About this exercise: Beginning at the line that includes "August 30, 2019 at 7:08 AM (143, 1915)", print each remaining line of the data word for word. Output nothing else.

== Segment start ==

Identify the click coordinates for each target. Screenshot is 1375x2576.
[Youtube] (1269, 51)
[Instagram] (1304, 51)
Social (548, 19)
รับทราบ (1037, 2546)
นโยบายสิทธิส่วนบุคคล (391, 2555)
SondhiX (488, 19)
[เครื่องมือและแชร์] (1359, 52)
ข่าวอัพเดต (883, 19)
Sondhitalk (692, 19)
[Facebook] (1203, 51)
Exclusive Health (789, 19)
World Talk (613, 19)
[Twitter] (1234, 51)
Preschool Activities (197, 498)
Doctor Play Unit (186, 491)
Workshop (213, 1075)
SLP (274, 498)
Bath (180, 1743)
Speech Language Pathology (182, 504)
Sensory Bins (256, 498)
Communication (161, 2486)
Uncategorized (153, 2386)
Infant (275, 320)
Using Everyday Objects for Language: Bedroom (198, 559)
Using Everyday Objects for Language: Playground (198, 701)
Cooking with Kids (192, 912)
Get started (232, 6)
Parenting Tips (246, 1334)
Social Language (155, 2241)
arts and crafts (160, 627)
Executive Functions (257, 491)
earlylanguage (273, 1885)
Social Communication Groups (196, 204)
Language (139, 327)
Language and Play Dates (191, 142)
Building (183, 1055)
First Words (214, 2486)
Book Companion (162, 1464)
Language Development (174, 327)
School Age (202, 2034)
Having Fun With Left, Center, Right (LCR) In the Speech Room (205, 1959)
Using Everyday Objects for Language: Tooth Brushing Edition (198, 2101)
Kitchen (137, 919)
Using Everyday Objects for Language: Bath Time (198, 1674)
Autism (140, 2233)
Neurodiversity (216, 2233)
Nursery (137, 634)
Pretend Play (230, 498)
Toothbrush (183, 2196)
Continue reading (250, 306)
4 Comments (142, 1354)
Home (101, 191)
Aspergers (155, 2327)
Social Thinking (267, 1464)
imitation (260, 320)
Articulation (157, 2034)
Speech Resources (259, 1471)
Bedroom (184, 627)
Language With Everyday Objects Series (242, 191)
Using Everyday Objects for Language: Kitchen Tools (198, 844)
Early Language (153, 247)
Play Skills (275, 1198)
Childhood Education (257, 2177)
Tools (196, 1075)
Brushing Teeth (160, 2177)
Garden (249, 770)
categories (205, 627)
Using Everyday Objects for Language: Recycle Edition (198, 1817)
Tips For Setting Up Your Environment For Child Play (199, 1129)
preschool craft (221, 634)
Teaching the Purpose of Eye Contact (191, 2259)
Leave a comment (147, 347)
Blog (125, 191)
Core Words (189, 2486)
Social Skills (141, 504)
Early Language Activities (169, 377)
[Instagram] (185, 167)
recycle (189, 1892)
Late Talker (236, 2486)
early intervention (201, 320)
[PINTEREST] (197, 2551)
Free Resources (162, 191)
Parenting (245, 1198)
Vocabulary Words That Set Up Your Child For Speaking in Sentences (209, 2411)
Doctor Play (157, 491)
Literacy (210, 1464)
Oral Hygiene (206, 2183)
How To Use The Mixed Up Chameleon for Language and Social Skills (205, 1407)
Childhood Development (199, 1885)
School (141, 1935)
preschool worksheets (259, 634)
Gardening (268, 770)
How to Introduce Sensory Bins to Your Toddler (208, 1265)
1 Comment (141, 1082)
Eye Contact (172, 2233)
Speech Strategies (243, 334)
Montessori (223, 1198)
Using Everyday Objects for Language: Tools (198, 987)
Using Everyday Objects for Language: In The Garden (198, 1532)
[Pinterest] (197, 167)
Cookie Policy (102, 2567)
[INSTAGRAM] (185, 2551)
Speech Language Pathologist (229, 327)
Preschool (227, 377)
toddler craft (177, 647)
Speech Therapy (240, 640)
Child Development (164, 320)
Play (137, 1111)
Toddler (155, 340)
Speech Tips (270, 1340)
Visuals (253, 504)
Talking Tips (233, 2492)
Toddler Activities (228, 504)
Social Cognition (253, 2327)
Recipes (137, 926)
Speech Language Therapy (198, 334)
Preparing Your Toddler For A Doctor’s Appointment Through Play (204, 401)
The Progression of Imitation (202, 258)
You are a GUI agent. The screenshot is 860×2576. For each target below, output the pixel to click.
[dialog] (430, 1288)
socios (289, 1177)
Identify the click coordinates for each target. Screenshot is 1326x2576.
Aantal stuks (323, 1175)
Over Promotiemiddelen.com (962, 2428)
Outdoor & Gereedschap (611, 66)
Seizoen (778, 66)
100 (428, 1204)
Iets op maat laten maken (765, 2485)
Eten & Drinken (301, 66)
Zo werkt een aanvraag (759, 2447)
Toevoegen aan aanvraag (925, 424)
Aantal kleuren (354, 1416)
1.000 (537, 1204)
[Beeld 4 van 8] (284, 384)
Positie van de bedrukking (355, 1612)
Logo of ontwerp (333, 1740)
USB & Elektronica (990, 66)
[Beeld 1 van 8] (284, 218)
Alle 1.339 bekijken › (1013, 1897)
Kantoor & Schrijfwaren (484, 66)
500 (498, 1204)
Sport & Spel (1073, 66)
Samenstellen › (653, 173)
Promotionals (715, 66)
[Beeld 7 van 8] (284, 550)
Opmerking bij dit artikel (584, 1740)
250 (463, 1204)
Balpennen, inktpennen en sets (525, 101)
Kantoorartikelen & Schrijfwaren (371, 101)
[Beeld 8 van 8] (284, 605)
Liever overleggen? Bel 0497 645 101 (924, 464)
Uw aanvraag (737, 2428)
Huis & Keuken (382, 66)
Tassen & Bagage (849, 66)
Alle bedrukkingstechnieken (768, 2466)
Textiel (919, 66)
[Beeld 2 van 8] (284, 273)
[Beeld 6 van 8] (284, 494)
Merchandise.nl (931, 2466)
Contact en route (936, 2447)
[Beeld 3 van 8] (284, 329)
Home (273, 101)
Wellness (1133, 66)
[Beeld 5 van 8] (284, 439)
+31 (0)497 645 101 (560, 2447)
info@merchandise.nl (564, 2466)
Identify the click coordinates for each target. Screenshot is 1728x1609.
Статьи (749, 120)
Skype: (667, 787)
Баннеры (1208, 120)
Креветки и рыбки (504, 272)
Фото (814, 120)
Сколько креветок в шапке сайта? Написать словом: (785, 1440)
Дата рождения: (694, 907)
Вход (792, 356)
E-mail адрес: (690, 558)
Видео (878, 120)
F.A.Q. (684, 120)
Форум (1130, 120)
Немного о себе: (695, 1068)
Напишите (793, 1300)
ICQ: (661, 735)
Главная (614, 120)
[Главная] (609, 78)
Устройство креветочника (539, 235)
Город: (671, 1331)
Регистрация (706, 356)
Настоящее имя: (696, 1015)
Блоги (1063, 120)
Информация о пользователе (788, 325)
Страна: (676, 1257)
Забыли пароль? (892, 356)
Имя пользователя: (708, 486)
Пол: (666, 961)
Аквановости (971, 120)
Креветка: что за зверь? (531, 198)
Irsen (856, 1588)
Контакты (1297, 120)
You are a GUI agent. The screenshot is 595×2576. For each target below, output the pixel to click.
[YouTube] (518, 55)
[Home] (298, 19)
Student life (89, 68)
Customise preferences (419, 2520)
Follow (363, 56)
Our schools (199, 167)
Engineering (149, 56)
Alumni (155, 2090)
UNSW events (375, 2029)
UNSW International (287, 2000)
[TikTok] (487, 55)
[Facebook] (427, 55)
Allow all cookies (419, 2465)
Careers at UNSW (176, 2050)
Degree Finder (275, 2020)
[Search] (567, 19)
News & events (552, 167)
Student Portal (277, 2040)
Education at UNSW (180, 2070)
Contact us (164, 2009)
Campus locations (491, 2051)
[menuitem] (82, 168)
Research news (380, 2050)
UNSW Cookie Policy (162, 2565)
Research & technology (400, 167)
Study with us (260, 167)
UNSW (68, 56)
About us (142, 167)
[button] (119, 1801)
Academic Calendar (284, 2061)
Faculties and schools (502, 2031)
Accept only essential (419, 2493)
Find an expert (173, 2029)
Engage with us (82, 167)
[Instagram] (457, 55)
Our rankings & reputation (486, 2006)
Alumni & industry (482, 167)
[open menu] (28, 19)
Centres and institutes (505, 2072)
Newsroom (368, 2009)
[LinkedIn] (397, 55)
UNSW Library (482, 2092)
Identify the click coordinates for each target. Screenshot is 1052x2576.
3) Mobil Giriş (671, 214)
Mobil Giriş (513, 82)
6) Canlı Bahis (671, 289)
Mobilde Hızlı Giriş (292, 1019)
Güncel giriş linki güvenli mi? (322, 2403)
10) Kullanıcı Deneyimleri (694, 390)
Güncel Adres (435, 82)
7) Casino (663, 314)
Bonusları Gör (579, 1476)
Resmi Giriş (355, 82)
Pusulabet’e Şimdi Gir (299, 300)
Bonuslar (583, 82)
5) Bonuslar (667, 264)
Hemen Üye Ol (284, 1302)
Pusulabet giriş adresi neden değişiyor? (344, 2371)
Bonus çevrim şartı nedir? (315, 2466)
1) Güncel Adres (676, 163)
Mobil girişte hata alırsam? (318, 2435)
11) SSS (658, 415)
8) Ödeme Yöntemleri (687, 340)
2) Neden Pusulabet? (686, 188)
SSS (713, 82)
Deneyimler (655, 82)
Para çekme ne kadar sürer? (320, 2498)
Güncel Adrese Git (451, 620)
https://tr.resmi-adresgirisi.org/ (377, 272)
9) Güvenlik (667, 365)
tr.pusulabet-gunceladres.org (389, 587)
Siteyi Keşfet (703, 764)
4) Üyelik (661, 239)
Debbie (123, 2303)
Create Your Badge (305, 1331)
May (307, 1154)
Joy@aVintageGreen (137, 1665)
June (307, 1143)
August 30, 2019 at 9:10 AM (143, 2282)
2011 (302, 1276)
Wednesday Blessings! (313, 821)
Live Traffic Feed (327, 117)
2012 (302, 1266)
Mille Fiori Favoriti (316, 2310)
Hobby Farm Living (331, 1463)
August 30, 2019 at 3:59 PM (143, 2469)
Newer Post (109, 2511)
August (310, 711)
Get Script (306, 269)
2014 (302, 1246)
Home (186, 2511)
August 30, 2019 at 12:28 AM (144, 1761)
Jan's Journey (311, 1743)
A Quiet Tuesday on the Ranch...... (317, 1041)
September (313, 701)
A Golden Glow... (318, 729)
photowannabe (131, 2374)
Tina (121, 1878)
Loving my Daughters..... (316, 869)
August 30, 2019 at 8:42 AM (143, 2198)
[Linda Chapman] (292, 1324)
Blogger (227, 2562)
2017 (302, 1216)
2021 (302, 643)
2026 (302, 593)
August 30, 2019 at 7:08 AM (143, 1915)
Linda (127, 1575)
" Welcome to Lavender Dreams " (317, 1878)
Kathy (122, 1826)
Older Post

== Segment end ==

Solved problem:
August 30, 2019 at 7:08 AM (143, 1915)
Linda (127, 1575)
" Welcome to Lavender Dreams " (317, 1878)
Kathy (122, 1826)
Older Post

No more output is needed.